This is a classic climb in the Amphitheater. It is the prominent ridge forming the north edge (to your right as you descend the approach gully) of the Amphitheater. On this route is fun, easy, well-protected, and, on the third pitch, massively exposed climbing. Good beta is found in Lambert and Shull's NC guidebooks, but this page should take care of you.
The Prow is also a nice way to end a day and avoid the nasty walkoff from the Mummy/Daddy. Climb those first, rap back into the Amphitheater, and exit via the Prow.
Off NC 181, east of the Blue Ridge Parkway and a little under 5 miles from it, turn onto a road signed for Table Rock Picnic Area. Follow signs to the trailhead, about 9 miles away. Over 5 miles of the drive are on a dusty, winding gravel road, and the last mile and a half, though paved, is very steep, narrow, and curvy, but passenger cars can easily make it.
Park in the Table Rock parking lot. Take the trail on the south end of the lot, by the restrooms and past a picnic and camping area, and follow it a while. After a little over half a mile, you will pass through a wonderfully exposed section on a ridge called the Chimneys. Groups are often toproping here.
After passing the Chimneys and dropping back into the woods, watch for a very prominent side trail to your right after about 0.4 mi. It may or may not have a cairn or large rock marking it. If you start descending steeply into a more open area, you passed the trail, so double back.
Look for this trail.
This trail will descend sharply down to the top of a steep gully. Now follow the climbers trail descending the right edge of the gully. It is often slippery and wet, and this might be the crux of the day if you are only climbing the Prow.
Locate the Open Book (5.11). It is a massive obvious overhanging dihedral to your right.
The Prow is the first main corner past the open book. Look for a slabby section leading to a small roof with a tree on the left-hand corner of the roof. This is P1.
Talus-hop and scramble across the boulders in the gully until you reach a flat spot at the base of the Prow. It gets tons of traffic and is quite obvious.

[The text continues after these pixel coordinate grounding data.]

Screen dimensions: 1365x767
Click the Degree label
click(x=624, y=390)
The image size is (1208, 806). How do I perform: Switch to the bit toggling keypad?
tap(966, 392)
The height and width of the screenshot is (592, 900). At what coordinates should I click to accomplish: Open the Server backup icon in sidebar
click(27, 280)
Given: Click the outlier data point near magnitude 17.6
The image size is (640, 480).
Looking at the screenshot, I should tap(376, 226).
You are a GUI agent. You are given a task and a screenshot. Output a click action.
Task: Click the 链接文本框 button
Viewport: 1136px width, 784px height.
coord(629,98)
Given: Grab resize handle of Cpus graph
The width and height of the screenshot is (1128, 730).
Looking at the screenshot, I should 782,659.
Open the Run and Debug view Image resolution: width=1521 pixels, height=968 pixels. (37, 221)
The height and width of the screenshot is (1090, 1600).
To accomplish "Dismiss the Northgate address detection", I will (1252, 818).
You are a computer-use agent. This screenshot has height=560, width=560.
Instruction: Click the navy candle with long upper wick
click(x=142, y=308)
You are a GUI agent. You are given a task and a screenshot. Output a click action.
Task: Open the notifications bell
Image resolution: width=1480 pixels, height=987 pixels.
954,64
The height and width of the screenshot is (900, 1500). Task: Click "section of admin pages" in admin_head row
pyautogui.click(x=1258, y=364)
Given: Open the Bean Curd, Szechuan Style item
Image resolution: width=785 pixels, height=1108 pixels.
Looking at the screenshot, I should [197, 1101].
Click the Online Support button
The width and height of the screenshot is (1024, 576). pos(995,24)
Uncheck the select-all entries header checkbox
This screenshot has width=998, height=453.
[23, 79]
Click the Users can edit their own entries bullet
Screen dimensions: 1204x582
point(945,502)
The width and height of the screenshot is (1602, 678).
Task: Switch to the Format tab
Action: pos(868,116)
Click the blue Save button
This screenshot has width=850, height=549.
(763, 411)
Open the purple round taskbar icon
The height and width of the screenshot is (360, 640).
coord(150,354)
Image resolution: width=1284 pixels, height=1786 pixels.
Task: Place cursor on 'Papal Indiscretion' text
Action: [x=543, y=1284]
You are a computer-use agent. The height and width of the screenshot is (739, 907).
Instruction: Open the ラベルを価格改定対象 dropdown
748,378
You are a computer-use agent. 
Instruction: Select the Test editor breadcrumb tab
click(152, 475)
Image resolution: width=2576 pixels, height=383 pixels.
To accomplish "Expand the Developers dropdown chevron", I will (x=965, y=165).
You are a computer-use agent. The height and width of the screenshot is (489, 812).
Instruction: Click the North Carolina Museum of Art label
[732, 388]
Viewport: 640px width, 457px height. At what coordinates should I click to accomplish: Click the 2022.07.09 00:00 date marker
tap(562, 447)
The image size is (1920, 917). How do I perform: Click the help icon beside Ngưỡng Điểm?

P1-- Climb up to a small roof, dodge to the left, and wander up to a big ledge. About 40m. Very easy climbing. The only pro you place might be to protect the move past the roof. Build an anchor for the belay.
P2-- Climb the huge, easy slab to a ledge under a huge roof with large left-facing dihedral. About 50m. Again, you might place little or no pro. This pitch is arguably not even Class 5. Build an anchor or sling boulders.
P3-- The Money Pitch. You want to lead this one. Head out, staying low and to the left to use the massive jugs, move left onto the face, and romp up the massively juggy and wildly exposed finish. Completely amazing. About 30m, and great holds and gear the whole way. Despite the exposure (a fall probably sends you to the bottom of Linville Gorge), many lead climbers would probably feel okay free soloing this pitch even though it's not recommended. Build an anchor.
Starting the third pitch
P4-- Traverse across the vegetated rock set and climb up the vegetated rock to an obvious ledge. Set up a belay and escape to the summit via an easy chimney.
Alternative: from the belay ledge of P3, traverse a slightly higher ledge into a corner and then go up that short chimney. It is harder than anything else on the route, maybe 5.6. On the ledge above that, which is the same one described above, look to the right for a walk-up gully.
Follow the cliff edge around the rim of the Amphitheater to the top of the approach gully.
Standard light rack. Consider going in approach shoes to lighten the load. A set of stoppers and cams/hexes the equivalent of BD C4 0.5-3 will take care of you.